There is no correlation between growth and ultimate success. For a while growth seems very glamorous, but the sustainability of growth is so delicate that many of the mid-sized companies which just stayed where they were doing the same thing are much better off today than the ones that went crazy and came back to nothing. There are too many automobile plants, too many airplanes. Who is viable in the airline business?

If someone asks me, ‘where will you be in 10 years’ time?’, I haven’t got the slightest idea. I don’t find it perturbing either if we said, ‘look, in 10 years’ time Semco could have 500 people instead of 3,000 people’; that sounds just as interesting as 21,000 people. I’d hate to see Semco not exist in 10, 20, 50 years’ time, but what form it exists in, what business it’s in and what size it is are not particularly relevant.
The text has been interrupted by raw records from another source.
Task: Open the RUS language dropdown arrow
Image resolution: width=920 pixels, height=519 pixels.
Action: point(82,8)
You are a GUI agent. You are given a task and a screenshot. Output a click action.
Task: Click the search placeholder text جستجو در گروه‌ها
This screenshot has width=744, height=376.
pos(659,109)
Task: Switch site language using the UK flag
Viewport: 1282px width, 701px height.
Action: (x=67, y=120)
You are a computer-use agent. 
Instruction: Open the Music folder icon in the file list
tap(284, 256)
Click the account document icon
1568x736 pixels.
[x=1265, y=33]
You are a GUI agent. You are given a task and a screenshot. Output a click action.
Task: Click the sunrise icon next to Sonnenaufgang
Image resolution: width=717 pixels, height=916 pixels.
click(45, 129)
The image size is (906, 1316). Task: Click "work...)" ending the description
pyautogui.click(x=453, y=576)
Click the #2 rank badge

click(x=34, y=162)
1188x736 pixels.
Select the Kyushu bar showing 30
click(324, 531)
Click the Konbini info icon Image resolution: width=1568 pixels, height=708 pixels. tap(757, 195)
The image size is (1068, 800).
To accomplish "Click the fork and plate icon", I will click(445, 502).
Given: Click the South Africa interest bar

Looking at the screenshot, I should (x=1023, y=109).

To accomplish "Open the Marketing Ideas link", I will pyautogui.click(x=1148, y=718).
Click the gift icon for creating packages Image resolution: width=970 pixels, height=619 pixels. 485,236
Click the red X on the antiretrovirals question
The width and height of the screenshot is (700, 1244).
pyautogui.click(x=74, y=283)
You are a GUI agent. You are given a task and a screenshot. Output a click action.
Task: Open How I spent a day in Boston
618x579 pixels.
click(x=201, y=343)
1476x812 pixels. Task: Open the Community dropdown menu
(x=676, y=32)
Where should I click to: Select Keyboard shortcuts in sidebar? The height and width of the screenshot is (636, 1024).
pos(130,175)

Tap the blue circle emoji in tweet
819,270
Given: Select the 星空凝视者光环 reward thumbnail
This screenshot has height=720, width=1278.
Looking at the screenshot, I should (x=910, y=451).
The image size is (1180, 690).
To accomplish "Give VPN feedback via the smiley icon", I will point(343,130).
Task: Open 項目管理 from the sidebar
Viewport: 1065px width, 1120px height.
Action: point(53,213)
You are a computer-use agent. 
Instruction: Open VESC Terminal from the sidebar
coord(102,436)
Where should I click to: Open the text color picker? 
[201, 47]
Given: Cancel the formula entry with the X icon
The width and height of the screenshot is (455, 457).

A company certainly has to be profitable in the long run or it won’t be around but I would bet that there is no correlation between the growth rate of a company and how good a workplace it is.

Your take

What do you think? Is Jack Welch right or wrong? What makes a great workplace in your opinion?

 

 

 

2 thoughts on “Six ways Jack Welch is wrong about what makes a great company”

  1. Sorry but I don´t know who Jack Welch is, but I think like every body he has been working a lot on his way and I hope he has been learning something about happiness.

    In my opinion a great workplace is that in which the balance between the company environment and family environment, company needs and ourselves needs, success and failure, knowledge, vocation, attitude, friendship, commitment and all are working together in the happiness way.

    Of course in my opinion only 20% people are working in their dream workplace (if the Paretto law work here). The other 80 have been run all with an other element (frustration) with an extra hard work on this field every day.

    Thank you very much, and try to be happy.

  2. I disagreed with you on Milton Friedman, but I must agree with you here. Great workplaces have high levels of trust between team members; that’s the only way to get the whole-is-greater-than-the-sum-of-the-parts effect.

    I’m betting you like (or would like) Stephen Covey.